Return every line of the records below that contains the word "Select". Case counts.

---+---

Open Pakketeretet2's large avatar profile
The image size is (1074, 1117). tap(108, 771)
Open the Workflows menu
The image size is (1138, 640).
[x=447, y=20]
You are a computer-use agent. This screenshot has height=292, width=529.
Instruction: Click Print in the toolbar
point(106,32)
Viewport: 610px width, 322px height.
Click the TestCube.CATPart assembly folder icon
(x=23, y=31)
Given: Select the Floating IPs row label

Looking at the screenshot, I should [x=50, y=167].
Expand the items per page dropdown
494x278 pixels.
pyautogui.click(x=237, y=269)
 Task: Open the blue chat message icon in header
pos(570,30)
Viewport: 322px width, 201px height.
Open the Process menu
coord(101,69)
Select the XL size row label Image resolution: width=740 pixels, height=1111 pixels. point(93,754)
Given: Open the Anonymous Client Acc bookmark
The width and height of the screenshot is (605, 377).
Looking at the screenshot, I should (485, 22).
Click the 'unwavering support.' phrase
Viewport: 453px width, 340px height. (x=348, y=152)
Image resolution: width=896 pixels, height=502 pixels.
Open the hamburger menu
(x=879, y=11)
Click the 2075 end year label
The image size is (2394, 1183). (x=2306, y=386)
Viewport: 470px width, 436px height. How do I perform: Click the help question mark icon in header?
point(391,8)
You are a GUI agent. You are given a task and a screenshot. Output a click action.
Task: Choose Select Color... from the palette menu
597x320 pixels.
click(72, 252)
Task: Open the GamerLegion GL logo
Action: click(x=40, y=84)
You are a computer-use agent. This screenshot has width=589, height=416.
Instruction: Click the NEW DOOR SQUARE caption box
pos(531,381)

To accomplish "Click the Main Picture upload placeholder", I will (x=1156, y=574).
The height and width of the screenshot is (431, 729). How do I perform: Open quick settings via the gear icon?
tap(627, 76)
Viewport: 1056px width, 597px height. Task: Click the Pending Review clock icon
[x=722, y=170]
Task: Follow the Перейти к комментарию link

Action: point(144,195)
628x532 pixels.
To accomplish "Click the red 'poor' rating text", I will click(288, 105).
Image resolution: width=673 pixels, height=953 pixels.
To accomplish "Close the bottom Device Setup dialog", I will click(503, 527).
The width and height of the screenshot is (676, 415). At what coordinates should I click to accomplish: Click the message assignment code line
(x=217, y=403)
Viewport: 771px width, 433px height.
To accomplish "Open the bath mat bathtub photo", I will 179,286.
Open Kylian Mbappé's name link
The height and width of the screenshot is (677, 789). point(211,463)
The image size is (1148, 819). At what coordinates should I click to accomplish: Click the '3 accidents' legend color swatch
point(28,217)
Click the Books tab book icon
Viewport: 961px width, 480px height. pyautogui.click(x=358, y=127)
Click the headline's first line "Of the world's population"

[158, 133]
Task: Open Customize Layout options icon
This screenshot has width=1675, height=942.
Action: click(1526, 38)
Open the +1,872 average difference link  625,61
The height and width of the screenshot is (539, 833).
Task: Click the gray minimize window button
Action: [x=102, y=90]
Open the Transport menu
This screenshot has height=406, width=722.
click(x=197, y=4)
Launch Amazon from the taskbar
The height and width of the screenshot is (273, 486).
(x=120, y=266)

---+---

_SOLUTION:_
Given: Select the Floating IPs row label
Select the XL size row label Image resolution: width=740 pixels, height=1111 pixels. point(93,754)
Task: Choose Select Color... from the palette menu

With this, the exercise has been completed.